BUSINESSWEEK ONLINE : JUNE 14, 1999 ISSUE
INTERNATIONAL -- ASIAN COVER STORY

Father Sandyawan Sumardi, Jesuit, Investigator, Indonesia (int'l edition)


AFTER THE OUSTER OF INDONESIAN PRESIDENT SUHARTO LAST MAY, Sandyawan Sumardi found a way to help the cause of justice. The 40-year-old Jesuit priest led an independent investigation that documented 182 cases of gang rape committed by plainclothes Indonesian soldiers as part of a campaign to terrorize Indonesia's ethnic Chinese minority. The army and government tried to discredit and intimidate him but failed. Eventually they were forced to promise their own investigation. Without this frail-looking clergyman, who prefers not to wear a priestly frock, Indonesia might never have found the moral courage to face the truth.
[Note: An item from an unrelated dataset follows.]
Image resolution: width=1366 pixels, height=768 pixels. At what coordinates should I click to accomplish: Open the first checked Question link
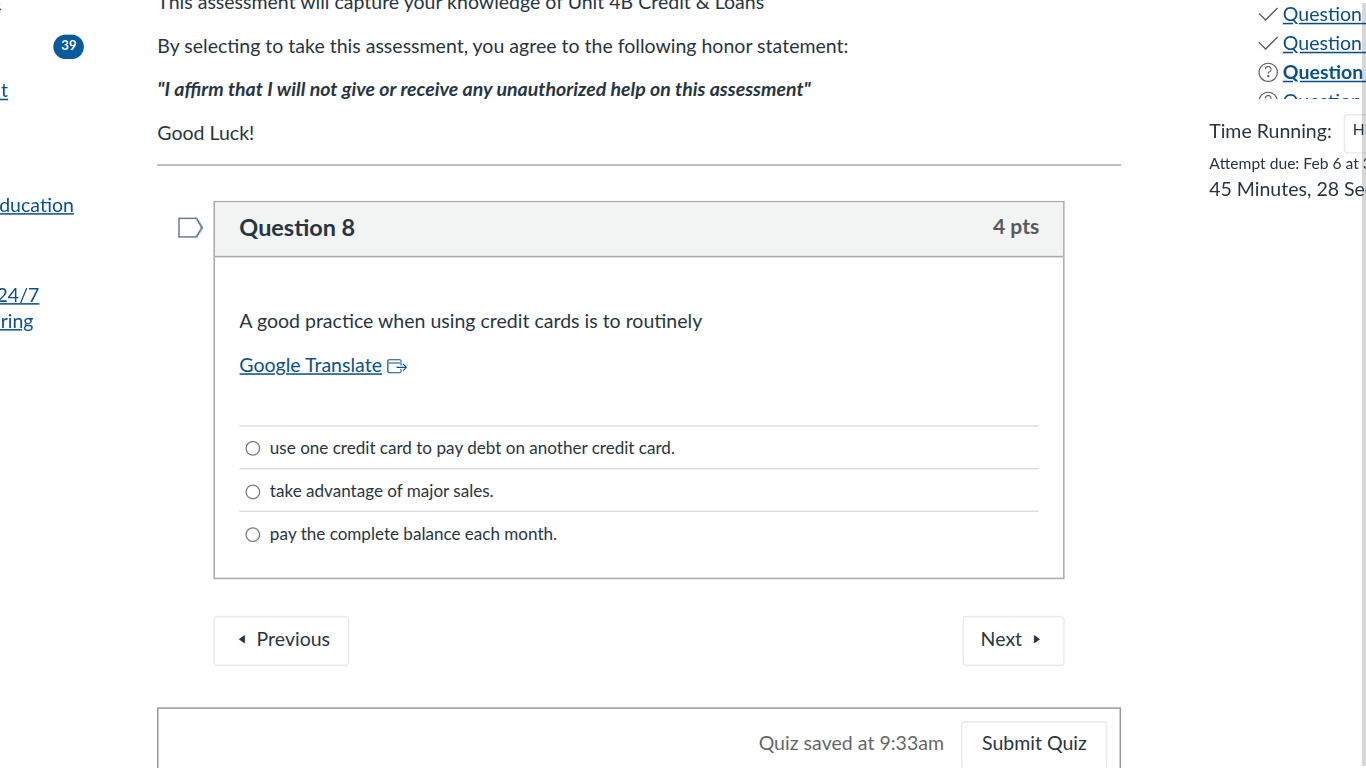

Sumardi came reluctantly to his role as an advocate for the Chinese. The son of a police chief, he grew up in the province of South Sulawesi. And like many indigenous Indonesians, he thought the urban poor were the victims of greedy immigrant Chinese merchants. When he became a Jesuit priest, he devoted himself to alleviating poverty--mostly on behalf of indigenous Indonesians. After the May riots, 200 Chinese Indonesians began turning up homeless, half naked, bleeding, and hungry at his small Jakarta office every day for two weeks. ''Honestly, before I really felt that we were the victims of an economic system dominated by the Chinese,'' admits Sumardi. ''But at the time of the tragedy, they became the victims, so I stand for them.''

Sumardi did not find it easy to convince Indonesians of what happened. The evidence was difficult to substantiate because rape victims spoke only under condition of anonymity. To make matters worse, fake photos of Asian women being tortured were circulating on the Internet, making even some Chinese community leaders skeptical of the victims' claims. Even Indonesia's Minister of Social Affairs, a woman, initially dismissed Sumardi's findings as hearsay.

Despite threats against him and his associates, Sumardi pressed forward. Three weeks after the riots, he found a live grenade in front of his office. Last July, a military minivan rammed into the back of his car. And a female social worker who brought him to rape victims received a phone call from an unidentified man who recited her daily routine and the name of her children's school before hanging up.

As violence and poverty spread across the archipelago, Sumardi has even more work to do. In April, accompanied by an Indonesian social worker, he lived out of suitcases on the remote, riot-torn islands of Borneo and Timor, five hours by plane from Jakarta. There, he found evidence of yet more rapes committed by the military. Having seen what rape can do to women and the community, Sumardi is working hard to stop it.